Opening speakers in the debate will be Dr. Bitange Ndemo of the University of Nairobi, a former Private Secretary in the Ministry of Information and Communications in Kenya; Donald Clark, academic, commentator and edTech entrepreneur; Maximilian Bankole Jarrett, broadcaster, entrepreneur and former Director of Kofi Annan’s Africa Progress Panel; and Clarisse Iribagiza, CEO of the Rwandan company, DMM.HeHe. They will debate the motion that “This House believes Africa has nothing to fear from a ‘fourth industrial revolution’ and should seize the opportunity it represents.”

The debate will be chaired by former UK parliamentarian, Dr. Harold Elletson, a senior fellow of the Institute for Statecraft.

“The prospect of technology creating a fourth industrial revolution is a big issue for workers, citizens, businesses and governments throughout the world. It has potentially enormous implications for economic growth, employment and the way we lead our lives. Will it be good for Africa? It’s still not clear. There’s certainly a big opportunity there but there are also great dangers. One thing is certain, though: we need to think about it and plan for it.’’ Dr. Harold Elletson said.

“The eLearning Africa debate will get people thinking. Our speakers, who are all very eloquent and experienced, will argue the toss. Maximilian Bankole Jarrett and Donald Clark are both very controversial. They won’t pull their punches. And Bitange Ndemo is a cunning fox, who is a master of the parliamentary style of debate.
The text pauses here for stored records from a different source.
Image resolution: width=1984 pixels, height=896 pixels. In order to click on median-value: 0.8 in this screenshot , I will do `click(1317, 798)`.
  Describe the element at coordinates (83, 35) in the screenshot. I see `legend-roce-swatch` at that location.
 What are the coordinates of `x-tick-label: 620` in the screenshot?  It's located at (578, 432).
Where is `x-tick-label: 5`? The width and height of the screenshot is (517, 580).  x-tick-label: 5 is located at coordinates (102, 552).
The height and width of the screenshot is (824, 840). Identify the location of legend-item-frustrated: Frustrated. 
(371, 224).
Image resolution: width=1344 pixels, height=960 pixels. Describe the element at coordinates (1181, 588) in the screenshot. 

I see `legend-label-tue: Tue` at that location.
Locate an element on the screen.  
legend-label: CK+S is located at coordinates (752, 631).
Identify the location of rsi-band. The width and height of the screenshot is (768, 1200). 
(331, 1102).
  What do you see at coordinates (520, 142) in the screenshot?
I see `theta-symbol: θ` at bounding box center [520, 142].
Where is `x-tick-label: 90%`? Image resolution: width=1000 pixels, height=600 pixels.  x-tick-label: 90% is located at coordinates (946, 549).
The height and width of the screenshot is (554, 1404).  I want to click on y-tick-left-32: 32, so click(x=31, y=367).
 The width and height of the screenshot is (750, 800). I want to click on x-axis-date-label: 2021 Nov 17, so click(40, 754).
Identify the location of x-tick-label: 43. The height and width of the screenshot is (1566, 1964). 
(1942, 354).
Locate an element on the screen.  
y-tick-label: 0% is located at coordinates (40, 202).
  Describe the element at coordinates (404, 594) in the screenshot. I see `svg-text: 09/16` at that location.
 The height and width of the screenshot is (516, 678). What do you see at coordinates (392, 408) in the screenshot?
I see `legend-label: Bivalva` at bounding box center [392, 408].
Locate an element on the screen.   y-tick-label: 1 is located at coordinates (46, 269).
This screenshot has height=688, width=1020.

It should be very lively, informative and entertaining.”

The eLearning Africa debate uses a parliamentary format, in which members of the audience (the House) have the chance to express their views after the main speakers. A vote will be taken at the end of proceedings. 

eLearning Africa, which is taking place over three days from the 26 to 28 September, is Africa’s largest conference on technology-assisted learning and training. It is being held this year under the patronage of the Rwandan Government and a roundtable meeting of African ministers of education, information and communications will take place on the opening day of the conference.